● DATA FOR PROCESSING
···
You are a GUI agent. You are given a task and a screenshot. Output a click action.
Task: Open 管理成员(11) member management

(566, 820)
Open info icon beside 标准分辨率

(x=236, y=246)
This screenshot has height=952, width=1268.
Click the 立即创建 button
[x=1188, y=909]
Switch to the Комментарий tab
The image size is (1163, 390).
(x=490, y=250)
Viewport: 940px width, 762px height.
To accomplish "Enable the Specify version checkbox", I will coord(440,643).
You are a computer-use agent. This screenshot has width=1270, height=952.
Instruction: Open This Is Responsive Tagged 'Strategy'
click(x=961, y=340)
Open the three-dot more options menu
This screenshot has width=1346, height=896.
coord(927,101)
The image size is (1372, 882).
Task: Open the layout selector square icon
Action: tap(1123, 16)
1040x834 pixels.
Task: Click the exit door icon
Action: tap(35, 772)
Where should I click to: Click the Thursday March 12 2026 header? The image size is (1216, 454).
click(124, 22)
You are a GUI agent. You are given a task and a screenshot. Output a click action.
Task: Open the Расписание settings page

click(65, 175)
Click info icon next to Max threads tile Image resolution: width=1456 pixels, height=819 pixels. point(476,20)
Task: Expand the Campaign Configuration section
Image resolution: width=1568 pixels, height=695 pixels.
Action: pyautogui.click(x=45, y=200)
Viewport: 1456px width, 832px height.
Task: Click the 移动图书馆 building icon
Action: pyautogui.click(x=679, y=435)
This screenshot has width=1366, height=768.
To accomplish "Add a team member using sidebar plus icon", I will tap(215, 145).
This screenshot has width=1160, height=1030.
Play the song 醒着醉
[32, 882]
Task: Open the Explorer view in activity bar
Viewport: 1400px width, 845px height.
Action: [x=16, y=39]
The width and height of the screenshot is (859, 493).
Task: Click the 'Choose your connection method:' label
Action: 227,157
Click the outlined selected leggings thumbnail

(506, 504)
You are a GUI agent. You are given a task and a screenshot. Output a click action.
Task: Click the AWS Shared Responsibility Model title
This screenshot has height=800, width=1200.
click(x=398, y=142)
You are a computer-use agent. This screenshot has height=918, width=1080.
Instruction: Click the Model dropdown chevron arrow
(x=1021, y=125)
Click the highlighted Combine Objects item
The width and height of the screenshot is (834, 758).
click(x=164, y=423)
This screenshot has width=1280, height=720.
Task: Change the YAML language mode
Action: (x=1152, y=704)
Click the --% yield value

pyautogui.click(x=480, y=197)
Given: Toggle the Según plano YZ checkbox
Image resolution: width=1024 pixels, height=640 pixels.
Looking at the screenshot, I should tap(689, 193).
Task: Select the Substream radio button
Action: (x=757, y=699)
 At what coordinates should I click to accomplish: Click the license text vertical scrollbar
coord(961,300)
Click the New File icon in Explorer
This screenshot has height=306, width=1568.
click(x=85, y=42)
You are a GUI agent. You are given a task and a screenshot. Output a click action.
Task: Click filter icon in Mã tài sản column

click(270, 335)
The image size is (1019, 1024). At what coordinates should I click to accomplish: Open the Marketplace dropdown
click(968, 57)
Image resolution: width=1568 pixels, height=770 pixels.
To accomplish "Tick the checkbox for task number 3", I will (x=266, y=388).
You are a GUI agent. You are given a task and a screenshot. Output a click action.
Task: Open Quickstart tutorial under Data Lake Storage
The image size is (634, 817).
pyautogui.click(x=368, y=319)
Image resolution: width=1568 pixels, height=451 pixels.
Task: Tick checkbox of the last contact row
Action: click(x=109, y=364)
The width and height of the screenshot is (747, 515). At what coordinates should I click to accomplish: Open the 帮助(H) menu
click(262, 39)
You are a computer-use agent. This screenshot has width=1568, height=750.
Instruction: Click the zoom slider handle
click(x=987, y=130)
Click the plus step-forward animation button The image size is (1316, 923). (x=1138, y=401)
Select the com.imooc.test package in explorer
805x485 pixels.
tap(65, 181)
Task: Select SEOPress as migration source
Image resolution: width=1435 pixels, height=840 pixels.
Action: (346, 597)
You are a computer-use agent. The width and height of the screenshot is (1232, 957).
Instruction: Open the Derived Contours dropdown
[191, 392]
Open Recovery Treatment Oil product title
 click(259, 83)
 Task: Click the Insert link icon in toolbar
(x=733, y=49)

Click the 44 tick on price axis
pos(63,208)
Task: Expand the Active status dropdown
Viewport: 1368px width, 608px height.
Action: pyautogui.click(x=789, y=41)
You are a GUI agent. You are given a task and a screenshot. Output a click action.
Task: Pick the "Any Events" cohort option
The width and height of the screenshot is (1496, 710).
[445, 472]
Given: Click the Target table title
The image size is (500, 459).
···
● GOAL
Starting at the first of the items and ending at the line that contains "click(124, 22)", give those lines again with "three-dot" changed to "kebab" and everything else left as it is.

● OUTPUT OF THE TASK
You are a GUI agent. You are given a task and a screenshot. Output a click action.
Task: Open 管理成员(11) member management

(566, 820)
Open info icon beside 标准分辨率

(x=236, y=246)
This screenshot has height=952, width=1268.
Click the 立即创建 button
[x=1188, y=909]
Switch to the Комментарий tab
The image size is (1163, 390).
(x=490, y=250)
Viewport: 940px width, 762px height.
To accomplish "Enable the Specify version checkbox", I will coord(440,643).
You are a computer-use agent. This screenshot has width=1270, height=952.
Instruction: Open This Is Responsive Tagged 'Strategy'
click(x=961, y=340)
Open the kebab more options menu
This screenshot has width=1346, height=896.
coord(927,101)
The image size is (1372, 882).
Task: Open the layout selector square icon
Action: tap(1123, 16)
1040x834 pixels.
Task: Click the exit door icon
Action: tap(35, 772)
Where should I click to: Click the Thursday March 12 2026 header? The image size is (1216, 454).
click(124, 22)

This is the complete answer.